“Pages of history” features excerpts from The News Journal archives including The Morning News, the Wilmington Morning News and the Journal – Every Evening.
Jan. 29, 1986, The Morning News
Space shuttle Challenger explodes
A catastrophic explosion blew apart the space shuttle Challenger shortly after liftoff Tuesday, sending schoolteacher Christa McAuliffe and six NASA astronauts to a fiery death in the sky eight miles out from Kennedy Space Center in Cape Canaveral, Florida.
“We mourn seven heroes,” said President Ronald Reagan.
The accident defied quick explanation, though a slow-motion replay seemed to show an initial explosion in one of two peel-away rocket boosters igniting the shuttle’s huge external fuel tank. The tank burst into a fireball that destroyed Challenger high above the Atlantic while crew families and NASA officials watched in despair from the Cape….
In Delaware, though few students actually saw the heart-stopping explosion when it happened, the event will likely leave a permanent mark on their lives. The tragedy was particularly wrenching because of the drumbeat of publicity that had been given to McAuliffe and her scheduled lessons from space. Students in Delaware and around the country were to attend classes McAuliffe was to begin teaching from space on Friday….

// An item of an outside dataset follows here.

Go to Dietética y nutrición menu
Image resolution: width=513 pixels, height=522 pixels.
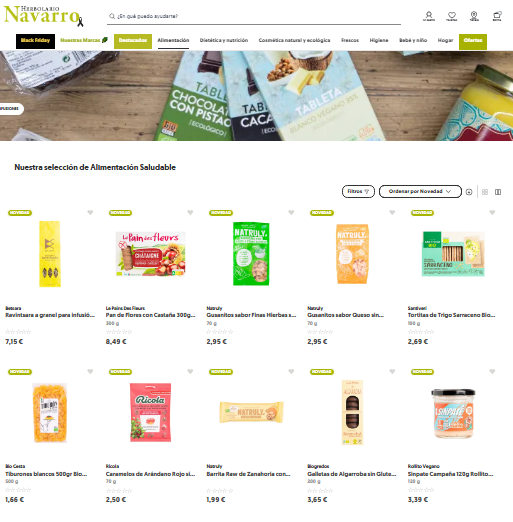(224, 40)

Jan. 30, 1936, Wilmington Morning News
Ice halts traffic in rivers, canal
Ice, 12 inches thick at some points, brought water traffic virtually to a standstill in the waterways in this area yesterday.
Near Elkton, four boats and a barge are held fast. The freighter Albany, with 400 tons of sugar aboard and towing a barge with 500 tons of sugar, has been stuck in the Elk River, seven miles from Chesapeake City, since last Thursday.

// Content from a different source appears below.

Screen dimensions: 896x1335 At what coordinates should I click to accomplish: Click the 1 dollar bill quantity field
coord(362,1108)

The crushing ice has opened seams in the vessel. Yesterday, as the ship’s supply of fuel oil ran low, in the continuous pumping to keep water from reaching the cargo, fear was felt that the sugar might be lost.
Hurried arrangements were made with a Wilmington concern to rush fuel to Town Point from where it will be taken on sleds across the ice to the beleaguered freighter. Nine men aboard the boat have been buying supplies and coal from farmers along the shore for the past several days….
Ice which had already extended many yards from each bank of the Delaware River finally started choking the main ship channel yesterday. All trips of the Wilson Line steamers were cancelled after 3 o’clock when the last boat sailed from Philadelphia and Wilmington, arriving at their destinations far behind schedule. All freight is being carried by trucks….
More recent weather news:Where’s the snow? Businesses that are affected and the forecast for the rest of winter
Jan. 30, 1948, Journal – Every Evening
Gandhi assassinated by Hindu on his way to prayer meeting
A Hindu tonight shot to death Mohandas K. Gandhi, apostle of non-violence and father of Indian independence.
Police said the frail spiritual leader of India’s hundreds of millions of Hindus was killed for “political reasons – because some person did not agree with his appeals against violence.”
Gandhi, 78, was walking to his prayer meeting grounds, on the lawn of the Birla mansion, to appeal again for an end of communal violence. Three shots rang out at close range. One found his heart. Death came quickly to his emaciated body, wasted in a recent fast in the cause of peace amid the rival religious sects of India and Pakistan.
The assassin was held incommunicado. Police said he was a civilian from Poona, although he was wearing army clothes.
Earlier this month, a bomb had exploded near the spot where Gandhi was holding his prayer meeting….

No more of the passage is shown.